İstihdamın mümkün olduğunca üst bir düzeyde gerçekleşmesi ülkede yaşayan insanların refah içerisinde yaşayabilmesinin şartlarından biridir. İşsizlik çoğunlukla tarım toplumundan sanayi toplumuna geçiş ve makineleşmenin artmasıyla açıklanmıştır. Birçok araştırma sonucuna göre yapısal işsizliğin olduğu ifade edildiği ülkemizde bunu giderebilmek için girişimciliği destekler yönde farklı kurum ve projeler kapsamında destekler verilmektedir. Devletin istihdamın yönetimine baktığımızda ilk girişimler on
dokuzuncu yüzyılın ortalarına rastladığı görülmektedir. Bu konunun ülkemizde devlet tarafından ele alınması uluslararası bir zorunluluk biçiminde kurum bazında yönetimi, İkinci Dünya Savaşı sonuna denk gelmektedir. 1947 yılında kurulan İş ve İşçi Bulma Kurumu bunlardan ilkidir. Kurum 1990’lı ve 2000’li yıllarda iki farklı düzenleme ile kendisini yeni gelişmelere ayak uydurarak varlığını sürdürmektedir.
Planlı kalkınma dönemiyle birlikte Devlet Planlama Teşkilatı ve bu nedenle kamudaki istihdam yapısının oluşturulması için Devlet Personel Dairesi kurulmuştur. Kamuda idari ve mali olarak özerk kurulan kurum yapısı uzun bir müddet sayılan işlevleri yapabilecek kaynakları bulunmadan çalışmıştır.
1984 yılında Devlet Personel Başkanlığı adını alarak Başbakanlığa bağlanan kurum, doksanlı yıllarda işlevini yapamadığı yönünde eleştirilmeye başlanmıştı. Nihayetinde 2019 yılında Çalışma Bakanlığı’na
devredilerek ortadan kaldırılmıştır.
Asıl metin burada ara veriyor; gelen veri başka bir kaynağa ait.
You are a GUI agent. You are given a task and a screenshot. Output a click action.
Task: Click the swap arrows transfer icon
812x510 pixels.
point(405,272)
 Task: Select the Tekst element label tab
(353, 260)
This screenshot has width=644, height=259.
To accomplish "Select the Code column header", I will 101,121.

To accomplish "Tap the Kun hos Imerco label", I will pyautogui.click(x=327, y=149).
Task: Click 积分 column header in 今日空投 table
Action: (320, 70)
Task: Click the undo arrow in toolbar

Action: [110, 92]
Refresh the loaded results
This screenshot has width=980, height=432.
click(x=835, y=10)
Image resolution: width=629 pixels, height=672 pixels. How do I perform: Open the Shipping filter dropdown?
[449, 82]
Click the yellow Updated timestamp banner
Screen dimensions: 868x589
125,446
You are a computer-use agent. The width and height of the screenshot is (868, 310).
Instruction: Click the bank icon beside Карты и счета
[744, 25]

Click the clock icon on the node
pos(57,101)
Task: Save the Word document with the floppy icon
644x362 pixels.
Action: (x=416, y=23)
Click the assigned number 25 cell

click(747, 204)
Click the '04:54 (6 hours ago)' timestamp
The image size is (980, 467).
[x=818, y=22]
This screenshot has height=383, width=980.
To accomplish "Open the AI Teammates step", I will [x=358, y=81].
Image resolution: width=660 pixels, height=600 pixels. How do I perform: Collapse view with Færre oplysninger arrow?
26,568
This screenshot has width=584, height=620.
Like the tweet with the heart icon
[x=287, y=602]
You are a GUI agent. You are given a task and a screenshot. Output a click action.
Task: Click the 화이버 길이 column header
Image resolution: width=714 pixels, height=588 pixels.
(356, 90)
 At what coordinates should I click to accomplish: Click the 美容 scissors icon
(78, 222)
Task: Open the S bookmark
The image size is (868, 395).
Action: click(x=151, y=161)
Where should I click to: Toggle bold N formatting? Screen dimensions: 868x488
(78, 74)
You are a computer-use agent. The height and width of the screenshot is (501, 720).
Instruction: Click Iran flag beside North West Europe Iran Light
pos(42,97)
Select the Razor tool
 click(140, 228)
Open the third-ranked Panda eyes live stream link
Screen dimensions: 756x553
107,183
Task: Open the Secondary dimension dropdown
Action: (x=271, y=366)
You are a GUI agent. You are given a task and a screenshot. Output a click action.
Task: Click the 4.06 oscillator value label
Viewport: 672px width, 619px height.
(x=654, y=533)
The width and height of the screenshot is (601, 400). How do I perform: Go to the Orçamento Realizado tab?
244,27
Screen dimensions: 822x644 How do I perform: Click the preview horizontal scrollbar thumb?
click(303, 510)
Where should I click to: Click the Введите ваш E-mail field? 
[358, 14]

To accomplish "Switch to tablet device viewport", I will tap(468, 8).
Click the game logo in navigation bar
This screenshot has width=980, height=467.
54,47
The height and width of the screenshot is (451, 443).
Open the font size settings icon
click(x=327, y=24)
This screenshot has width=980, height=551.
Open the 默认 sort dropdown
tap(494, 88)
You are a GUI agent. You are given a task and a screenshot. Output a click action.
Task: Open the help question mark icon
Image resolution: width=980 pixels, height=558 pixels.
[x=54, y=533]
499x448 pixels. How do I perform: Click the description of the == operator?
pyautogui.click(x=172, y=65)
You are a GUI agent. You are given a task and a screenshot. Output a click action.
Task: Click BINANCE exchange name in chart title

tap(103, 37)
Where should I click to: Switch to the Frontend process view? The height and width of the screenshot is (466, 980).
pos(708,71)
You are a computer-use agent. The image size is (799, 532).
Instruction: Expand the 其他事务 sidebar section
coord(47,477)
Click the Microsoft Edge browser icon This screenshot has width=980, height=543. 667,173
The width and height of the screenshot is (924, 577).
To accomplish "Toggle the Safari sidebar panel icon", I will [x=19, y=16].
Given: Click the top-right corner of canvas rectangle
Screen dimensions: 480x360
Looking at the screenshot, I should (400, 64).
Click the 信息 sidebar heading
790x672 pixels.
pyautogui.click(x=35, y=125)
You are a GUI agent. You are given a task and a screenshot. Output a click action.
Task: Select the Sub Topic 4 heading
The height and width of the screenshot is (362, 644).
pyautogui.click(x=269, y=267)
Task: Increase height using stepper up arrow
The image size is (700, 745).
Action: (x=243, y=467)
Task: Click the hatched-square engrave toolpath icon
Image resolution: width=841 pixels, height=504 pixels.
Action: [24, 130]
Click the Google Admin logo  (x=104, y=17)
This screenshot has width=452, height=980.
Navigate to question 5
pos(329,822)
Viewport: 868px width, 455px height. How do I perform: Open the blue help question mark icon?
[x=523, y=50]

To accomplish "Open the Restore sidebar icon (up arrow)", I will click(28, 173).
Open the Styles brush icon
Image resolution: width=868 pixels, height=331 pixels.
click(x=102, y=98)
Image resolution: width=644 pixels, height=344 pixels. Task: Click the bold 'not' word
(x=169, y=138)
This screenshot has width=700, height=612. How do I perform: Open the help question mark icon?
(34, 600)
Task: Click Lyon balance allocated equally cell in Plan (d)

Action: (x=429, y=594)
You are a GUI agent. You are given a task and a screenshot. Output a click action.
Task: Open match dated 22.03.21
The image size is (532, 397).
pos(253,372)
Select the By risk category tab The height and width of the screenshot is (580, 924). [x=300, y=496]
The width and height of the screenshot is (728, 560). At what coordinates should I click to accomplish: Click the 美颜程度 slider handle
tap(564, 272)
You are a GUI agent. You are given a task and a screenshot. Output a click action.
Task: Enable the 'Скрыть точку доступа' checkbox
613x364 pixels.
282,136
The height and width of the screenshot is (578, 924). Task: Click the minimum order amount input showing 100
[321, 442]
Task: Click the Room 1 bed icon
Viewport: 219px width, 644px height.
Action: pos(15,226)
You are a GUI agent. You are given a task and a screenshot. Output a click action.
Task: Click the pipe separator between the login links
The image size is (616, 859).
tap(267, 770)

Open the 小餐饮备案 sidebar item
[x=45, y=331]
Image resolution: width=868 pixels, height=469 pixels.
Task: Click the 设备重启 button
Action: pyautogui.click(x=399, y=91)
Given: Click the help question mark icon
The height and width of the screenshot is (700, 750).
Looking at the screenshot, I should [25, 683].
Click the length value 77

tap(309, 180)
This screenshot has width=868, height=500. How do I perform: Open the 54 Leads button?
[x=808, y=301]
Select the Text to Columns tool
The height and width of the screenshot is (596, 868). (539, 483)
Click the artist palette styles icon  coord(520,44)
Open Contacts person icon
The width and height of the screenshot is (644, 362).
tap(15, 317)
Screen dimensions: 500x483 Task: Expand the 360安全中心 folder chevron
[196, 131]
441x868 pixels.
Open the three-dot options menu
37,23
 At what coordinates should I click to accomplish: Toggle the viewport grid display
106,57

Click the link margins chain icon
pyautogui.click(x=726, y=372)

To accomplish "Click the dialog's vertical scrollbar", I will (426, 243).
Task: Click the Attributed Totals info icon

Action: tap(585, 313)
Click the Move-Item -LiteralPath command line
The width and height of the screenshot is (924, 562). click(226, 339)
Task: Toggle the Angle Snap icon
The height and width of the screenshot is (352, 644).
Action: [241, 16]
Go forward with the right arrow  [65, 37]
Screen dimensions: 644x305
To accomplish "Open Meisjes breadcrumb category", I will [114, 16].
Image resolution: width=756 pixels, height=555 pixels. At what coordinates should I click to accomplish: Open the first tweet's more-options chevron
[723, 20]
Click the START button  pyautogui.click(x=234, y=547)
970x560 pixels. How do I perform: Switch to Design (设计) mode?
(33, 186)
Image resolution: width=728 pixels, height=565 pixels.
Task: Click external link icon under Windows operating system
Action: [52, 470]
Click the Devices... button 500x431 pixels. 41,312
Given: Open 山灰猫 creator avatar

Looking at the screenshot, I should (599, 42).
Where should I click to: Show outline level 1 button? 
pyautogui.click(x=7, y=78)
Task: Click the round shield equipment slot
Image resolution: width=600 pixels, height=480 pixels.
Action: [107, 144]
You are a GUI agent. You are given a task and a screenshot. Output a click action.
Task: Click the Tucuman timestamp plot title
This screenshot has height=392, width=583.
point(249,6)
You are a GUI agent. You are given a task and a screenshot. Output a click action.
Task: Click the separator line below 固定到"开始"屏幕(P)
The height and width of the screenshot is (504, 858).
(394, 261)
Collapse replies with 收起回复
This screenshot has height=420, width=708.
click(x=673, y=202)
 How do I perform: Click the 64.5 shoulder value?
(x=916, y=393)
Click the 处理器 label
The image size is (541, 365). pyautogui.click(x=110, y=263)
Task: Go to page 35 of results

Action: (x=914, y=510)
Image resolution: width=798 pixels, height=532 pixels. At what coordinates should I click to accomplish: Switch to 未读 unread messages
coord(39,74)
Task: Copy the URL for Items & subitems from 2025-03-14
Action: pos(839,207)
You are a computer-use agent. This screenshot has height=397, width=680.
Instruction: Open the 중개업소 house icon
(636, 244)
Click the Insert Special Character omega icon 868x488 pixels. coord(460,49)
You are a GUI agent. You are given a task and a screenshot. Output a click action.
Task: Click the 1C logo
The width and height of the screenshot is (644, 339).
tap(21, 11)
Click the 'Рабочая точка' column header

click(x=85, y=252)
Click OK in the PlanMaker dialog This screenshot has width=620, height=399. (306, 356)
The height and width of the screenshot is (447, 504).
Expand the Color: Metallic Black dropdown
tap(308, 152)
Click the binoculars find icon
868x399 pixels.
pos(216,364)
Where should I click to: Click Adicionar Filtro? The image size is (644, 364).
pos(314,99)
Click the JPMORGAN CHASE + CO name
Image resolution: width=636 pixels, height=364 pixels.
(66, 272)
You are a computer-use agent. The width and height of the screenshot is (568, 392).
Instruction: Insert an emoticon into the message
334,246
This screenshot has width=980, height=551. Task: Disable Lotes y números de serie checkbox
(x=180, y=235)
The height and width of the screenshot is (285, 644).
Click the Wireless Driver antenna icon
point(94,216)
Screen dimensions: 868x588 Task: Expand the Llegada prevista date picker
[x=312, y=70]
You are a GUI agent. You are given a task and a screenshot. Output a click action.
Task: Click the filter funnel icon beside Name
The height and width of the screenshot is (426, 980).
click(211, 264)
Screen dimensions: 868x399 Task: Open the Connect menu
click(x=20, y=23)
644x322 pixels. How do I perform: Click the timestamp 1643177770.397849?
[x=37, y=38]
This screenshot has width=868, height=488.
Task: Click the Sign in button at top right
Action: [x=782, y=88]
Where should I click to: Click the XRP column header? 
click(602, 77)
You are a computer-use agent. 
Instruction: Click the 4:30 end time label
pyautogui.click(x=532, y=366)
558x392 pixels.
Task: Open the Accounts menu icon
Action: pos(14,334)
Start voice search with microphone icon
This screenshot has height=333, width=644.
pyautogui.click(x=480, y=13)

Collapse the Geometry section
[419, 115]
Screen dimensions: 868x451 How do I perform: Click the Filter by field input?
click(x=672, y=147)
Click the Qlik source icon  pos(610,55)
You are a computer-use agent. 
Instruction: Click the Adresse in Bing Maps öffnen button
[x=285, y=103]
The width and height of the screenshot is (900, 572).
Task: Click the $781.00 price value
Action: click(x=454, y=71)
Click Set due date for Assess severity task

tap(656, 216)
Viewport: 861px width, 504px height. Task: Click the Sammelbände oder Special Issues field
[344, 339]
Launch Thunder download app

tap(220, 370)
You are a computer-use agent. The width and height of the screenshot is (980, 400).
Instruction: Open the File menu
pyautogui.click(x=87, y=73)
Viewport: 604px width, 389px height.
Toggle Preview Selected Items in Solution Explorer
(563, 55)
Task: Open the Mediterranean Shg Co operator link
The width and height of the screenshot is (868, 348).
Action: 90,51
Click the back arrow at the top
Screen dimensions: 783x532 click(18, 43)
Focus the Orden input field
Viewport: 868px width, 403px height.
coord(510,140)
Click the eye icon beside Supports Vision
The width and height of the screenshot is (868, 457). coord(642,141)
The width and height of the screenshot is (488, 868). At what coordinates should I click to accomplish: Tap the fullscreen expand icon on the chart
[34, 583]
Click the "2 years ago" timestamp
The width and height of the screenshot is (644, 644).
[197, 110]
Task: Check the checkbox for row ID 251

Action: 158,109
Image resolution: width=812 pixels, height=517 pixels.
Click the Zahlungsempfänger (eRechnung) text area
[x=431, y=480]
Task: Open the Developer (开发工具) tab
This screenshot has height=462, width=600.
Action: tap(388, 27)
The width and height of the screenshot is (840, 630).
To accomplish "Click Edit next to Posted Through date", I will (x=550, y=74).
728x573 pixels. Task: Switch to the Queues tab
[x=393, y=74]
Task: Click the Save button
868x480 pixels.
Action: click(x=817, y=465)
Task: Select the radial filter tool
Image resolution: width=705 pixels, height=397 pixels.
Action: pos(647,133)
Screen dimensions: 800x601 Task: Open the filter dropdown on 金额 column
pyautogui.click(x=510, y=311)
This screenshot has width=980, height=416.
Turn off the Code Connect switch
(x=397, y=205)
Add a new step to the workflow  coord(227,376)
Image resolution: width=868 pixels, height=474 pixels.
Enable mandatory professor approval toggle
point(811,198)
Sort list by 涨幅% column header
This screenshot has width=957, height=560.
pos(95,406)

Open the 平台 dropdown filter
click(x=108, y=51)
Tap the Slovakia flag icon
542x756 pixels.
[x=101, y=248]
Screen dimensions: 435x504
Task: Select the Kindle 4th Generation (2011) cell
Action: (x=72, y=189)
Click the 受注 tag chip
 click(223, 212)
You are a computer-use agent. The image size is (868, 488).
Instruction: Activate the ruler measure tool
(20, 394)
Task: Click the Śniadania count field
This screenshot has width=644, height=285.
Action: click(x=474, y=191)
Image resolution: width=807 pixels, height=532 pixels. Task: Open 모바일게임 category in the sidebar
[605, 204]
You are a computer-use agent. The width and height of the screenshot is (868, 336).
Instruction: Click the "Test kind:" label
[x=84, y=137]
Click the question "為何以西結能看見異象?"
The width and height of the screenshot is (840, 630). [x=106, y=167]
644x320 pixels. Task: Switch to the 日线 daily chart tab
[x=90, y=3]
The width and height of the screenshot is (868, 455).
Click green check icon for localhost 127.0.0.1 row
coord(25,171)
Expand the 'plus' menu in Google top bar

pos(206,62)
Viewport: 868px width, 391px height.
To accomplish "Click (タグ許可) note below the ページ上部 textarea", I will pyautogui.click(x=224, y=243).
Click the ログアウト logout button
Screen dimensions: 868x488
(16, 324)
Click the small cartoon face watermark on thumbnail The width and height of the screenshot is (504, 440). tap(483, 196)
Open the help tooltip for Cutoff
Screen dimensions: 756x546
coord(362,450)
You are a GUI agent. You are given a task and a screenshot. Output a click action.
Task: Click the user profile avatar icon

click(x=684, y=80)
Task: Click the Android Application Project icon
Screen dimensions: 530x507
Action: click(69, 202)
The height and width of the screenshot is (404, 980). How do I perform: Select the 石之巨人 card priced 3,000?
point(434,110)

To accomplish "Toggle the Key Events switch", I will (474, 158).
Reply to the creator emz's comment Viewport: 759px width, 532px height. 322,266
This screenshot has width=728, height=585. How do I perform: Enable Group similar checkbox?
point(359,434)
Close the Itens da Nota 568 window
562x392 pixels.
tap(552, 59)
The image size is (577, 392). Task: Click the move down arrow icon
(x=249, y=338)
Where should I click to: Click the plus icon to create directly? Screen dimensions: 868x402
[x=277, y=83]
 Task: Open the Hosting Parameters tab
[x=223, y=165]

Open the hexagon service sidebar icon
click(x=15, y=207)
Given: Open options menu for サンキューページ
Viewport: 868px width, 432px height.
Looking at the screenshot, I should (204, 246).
Aynı yıl istihdamın yönetilebilmesi için Cumhurbaşkanlığı İnsan Kaynakları Ofisi kurulmuştur. 1 Nolu Cumhurbaşkanlığı Teşkilatı Hakkında Cumhurbaşkanlığı Kararnamesi’nde idari ve mali özerkliğe sahip Dijital Dönüşüm Ofisi, Finans Ofisi ve Yatırım Ofisi ile
benzer biçimde oluşturulmuş bir kurumdur. Bu yapılanmayla sorunları bürokratik yapılanmaya takılmadan çözebilecek, ihtisasa özgü durumuyla ve merkezi devlet yapılanmasına yakın bir karar alma yapısına sahiptir. Bu durum istihdam yönetimine önem verildiğine dair bir duruştur. İşsizliğin neoliberal politikaların uygulanmaya başladığı 1980’li yıllarla beraber büyümeyi izlemeyerek her geçen yıl artarak geldiği bilinmektedir. Ofis insan kaynağını envanteri oluşturarak, bu kaynağı ihtiyaç duyulan alanlara uygun bir biçimde yönlendirme ve geliştirmeyi hedeflemektedir. Kamudaki istihdamda liyakat ve
yetkinliğin artırılması için gerekli olan projelerin üretilmesine yönelik çalışmalar yapacaktır. Devlet Personel Dairesi’nin geçmişteki işlevlerine talip gözükmektedir. Özel yeteneklerin keşfini sağlayarak yetenek yöneteceği topyekûn bir insan kaynağı seferberliği yanında özel yeteneklere ilerleme imkanı
sağlayacağı ifade edilmektedir.
Çalışmada bu kurumların tarihi, yaptıkları faaliyetler, işsizlik ve istihdam üzerine etkileri mercek altına alınmaya çalışılmıştır. Kurumun yasada sayılan işlevleri henüz görünür değildir. Buradan hareketle merkezi bir anlayışla kurulan Cumhurbaşkanlığı İnsan Kaynakları Ofisi’nin çalışmalarının istihdam üzerindeki olası etkileri mevzuata dayalı varsayımlar üzerinden bir çıkarsamaya gidilerek yapılmaya çalışılmıştır.